Петрович хмуро рассматривал двор. Узкое как бойница окошко в толстой кладке крайне стесняло горизонты. Во дворе под солнцем сновали бесноватые щеглы, дразня пленника безвизовым режимом.

– Дверь ломать?

Все, кроме царя, посмотрели на дверь. Петрович со вздохом отвернулся. Не такова была сия дверь, чтобы рассчитывать на ее легкотрудное отворение.

Прошло пару часов томительного ожидания. Не смотря на полуденную жару, в камере было холодно. Сначала холод пробирался под кожу, затем сковывал мышцы, а после вгрызался червем в кости, ломая человека изнутри. Фоант, съежившись, дремал на соломе, Филон бубнил молитву, Петрович маячил у окон, грея ладони в солнечных пятнах. Желтолицый Ли, обхватив голову руками, качался из стороны в сторону, сидя у двери по-турецки, и чему-то улыбался как безумный. Время в камере замерло совершенно.

Вдруг откуда-то сверху с хрустом вылетел камень размером с конскую голову. Камера в секунду заполнилась пылью. В образовавшемся проломе показалось счастливое улыбающееся лицо.

– Геракл!

– Гы!

Счастливый как школьник на Рождество громила, моргая от пыли, разглядывал оцепеневшую компанию узников. Затем лицо исчезло, а из дыры в потолке показалась здоровенная лапа с поднятым вверх большим пальцем. Петрович с трудом заставил себя не сказать вслух знаменитое «Ай’л би бэк» – сходство с красавцем Арни было сумасшедшим [2].

Через секунду рука также исчезла. Сверху произошла какая-то возня, послу чего любопытного от природы Ли чуть не пришибло парой других камней.
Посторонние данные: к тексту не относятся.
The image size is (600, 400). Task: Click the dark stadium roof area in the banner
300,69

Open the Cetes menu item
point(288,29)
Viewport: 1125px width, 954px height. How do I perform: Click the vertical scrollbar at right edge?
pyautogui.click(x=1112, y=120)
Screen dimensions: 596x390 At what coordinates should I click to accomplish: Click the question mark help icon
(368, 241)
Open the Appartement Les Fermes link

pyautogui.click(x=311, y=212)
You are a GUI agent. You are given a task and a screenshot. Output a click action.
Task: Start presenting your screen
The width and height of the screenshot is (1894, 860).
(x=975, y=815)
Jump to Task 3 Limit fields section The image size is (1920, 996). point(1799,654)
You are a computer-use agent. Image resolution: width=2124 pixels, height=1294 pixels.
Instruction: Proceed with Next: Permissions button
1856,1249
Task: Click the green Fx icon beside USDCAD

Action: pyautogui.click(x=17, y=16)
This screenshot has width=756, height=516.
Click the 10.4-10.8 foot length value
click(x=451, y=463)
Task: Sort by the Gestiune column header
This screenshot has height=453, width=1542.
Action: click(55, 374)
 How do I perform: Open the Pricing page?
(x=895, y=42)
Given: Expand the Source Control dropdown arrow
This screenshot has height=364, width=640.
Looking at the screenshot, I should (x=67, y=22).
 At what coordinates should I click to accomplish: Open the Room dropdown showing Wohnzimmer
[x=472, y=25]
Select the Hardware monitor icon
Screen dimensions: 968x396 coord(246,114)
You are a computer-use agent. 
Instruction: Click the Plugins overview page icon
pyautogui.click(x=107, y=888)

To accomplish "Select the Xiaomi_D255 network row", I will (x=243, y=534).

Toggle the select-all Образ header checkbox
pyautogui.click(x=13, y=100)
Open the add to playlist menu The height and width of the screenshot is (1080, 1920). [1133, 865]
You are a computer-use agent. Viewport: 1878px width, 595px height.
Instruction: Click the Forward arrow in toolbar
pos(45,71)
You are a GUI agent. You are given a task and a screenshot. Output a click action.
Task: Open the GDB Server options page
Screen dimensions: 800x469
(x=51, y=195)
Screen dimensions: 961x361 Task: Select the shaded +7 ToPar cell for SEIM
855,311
В расширившийся проем мог свободно пройти взрослый человек с овцой на плечах. С потолка свесилась веревка с шишковатыми узлами по длине.

– Лифт, стало быть, подан. Пожалуйте, благородные паны, не воротите харь, – проворчал Филон, плюя на ладони. Учитывая вес монаха, задача подняться в дыру по веревке казалась не из легких…

Истинное, легендарное геройство отличается от работы спецназа одной важной деталью: оно никогда не бывает тщательно спланированным (это многое объясняет в связи с небольшой продолжительностью их жизни). Поэтому-то герои так любимы народом: они гораздо ближе к нему по образу действий, если не считать необходимости драться с трехглавыми чудищами палочками для суши и спасать прикованных к скале девственниц. На счет последних: у этого самого народа гораздо лучше получается их к скале приколачивать, чем спасать. Спасать кого-либо – это вообще не в народных традициях.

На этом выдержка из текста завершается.